Pour finir, notons que les recherches en psychodynamique portent aussi depuis une dizaine d’années sur l’investigation de certains aspects du travail en dehors du lieu de travail. Cette

référence à la vie extra-professionnelle pour étudier le travail est nécessaire pour comprendre ce que vivent les acteurs au travail. Ces données soulignent l’importance de construire un cadre méthodologique qui permette d’appréhender non seulement l’activité au travail, mais aussi en dehors du lieu de travail, et qui participe également au façonnage de l’IP.

5. Définition de l’IP

Le cadre théorique retenu s’organise ainsi autour de la clinique de l’activité. Les travaux de Clot (op.cité), s’inscrivant en filiation et dépassant les travaux de la psychologie historico- culturelle russe, nous ont amené à définir l’activité comme s’inscrivant dans la théorie historico-culturelle (Vygotski, 1934/1985 ; 2003 ; Leontiev, 1975 ; 1976 ; Engeström, 1999a ; 2009b ; 2008). Les travaux menés par Roth (2007), Daniels (2007), et Van Huizen & al. (2005), sur l’inscription de l’identité dans la CHAT, nous ont confortés dans le choix de cette approche théorique pour comprendre comment s’effectue le façonnage de l’IP.

Parce que l’activité ne se réduit pas à l’action, étudier cliniquement l’activité implique selon nous de s’intéresser à ce que fait le sujet, mais aussi à ce qu’il ne fait pas et qu’il est empêché de faire (Clot, 1999).

Pour comprendre plus en profondeur cette activité, nous avons tenté de préciser comment font les travailleurs (les enseignants dans notre étude) afin de suivre (ou non) la prescription tout en étant confrontés au réel.

En définissant le processus de renormalisation des prescriptions comme des « ajustements humains » (Schwartz, 2000), nous avons emprunté les travaux de l’approche ergonomique francophone, en filiation avec la clinique de l’activité.

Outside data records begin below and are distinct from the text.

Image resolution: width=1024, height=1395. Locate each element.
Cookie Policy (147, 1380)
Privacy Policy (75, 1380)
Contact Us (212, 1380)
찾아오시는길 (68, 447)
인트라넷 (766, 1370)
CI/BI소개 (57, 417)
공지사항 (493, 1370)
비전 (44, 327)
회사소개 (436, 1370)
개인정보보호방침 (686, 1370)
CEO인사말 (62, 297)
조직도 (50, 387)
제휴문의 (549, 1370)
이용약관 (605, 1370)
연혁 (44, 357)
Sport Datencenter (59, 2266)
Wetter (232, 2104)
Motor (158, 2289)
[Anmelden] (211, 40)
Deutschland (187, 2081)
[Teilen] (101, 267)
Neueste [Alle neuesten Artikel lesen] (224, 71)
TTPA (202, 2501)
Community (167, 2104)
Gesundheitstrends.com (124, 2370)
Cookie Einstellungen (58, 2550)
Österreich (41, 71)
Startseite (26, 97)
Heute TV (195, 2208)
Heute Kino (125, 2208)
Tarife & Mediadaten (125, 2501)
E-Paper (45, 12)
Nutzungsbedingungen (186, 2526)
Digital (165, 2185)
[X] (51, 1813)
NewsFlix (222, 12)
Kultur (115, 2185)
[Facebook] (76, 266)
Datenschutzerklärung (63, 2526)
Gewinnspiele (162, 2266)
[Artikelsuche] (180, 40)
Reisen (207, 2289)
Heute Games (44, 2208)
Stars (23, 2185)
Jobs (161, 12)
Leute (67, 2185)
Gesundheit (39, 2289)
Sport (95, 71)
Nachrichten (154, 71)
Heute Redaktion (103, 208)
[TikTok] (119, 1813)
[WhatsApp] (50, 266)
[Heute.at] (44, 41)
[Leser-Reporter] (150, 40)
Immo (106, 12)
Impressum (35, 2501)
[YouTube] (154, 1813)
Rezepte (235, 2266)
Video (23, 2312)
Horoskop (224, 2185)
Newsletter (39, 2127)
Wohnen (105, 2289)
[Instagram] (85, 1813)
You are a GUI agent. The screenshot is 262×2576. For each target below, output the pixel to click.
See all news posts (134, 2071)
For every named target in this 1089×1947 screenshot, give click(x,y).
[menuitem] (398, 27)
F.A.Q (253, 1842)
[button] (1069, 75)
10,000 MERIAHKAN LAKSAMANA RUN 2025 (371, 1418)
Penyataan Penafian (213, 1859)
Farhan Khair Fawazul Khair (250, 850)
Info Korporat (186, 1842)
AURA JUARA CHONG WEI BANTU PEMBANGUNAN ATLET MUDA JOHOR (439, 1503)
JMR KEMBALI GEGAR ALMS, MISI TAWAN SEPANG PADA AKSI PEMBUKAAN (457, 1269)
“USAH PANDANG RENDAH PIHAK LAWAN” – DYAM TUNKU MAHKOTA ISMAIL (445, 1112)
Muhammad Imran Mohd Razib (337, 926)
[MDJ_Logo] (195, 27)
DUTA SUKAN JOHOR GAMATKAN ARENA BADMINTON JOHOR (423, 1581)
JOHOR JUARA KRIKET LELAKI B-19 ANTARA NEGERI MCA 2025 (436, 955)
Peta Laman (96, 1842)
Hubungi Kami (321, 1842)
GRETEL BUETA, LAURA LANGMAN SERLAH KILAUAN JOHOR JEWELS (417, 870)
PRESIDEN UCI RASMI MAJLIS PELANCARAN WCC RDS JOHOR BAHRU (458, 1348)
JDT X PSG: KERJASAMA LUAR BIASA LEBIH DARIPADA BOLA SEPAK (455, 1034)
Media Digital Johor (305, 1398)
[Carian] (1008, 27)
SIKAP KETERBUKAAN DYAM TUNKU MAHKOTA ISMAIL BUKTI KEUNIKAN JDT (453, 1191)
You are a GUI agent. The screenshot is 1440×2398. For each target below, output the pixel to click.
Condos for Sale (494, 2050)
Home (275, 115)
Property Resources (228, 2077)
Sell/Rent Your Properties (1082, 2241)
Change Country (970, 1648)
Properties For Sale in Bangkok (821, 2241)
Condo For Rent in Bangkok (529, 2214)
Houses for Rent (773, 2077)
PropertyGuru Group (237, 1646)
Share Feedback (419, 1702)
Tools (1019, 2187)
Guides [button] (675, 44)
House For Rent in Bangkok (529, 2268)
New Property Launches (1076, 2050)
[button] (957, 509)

Nous nous sommes enfin appuyé sur les travaux en psychodynamique du travail (Dejours, 1985) pour comprendre le mécanisme de la reconnaissance par soi et par autrui du travail laborieux. Ce mécanisme, qui s’organise en deux types de jugements (les jugements d’utilité et les jugements de beauté), est apparu essentiel dans le processus de façonnage de l’IP.

Ce cadre théorique a conduit à la définition de l’IP qui sera retenue dans cette thèse. Selon l’approche retenue,

L’IP est le processus de renormalisation des prescriptions

- qui conduit à une activité reconnue par l’enseignant débutant, par le groupe professionnel d’appartenance et par les membres qui n’appartiennent pas au groupe professionnel d’appartenance,

- dont le sens est rendu possible par des motifs stabilisés et partagés par le collectif, et

- dont l’efficience est rendue possible par la construction d’opérations qui prennent en compte les contraintes et l’imprévisibilité des conditions de travail (Zimmermann, Flavier & Méard, 2012).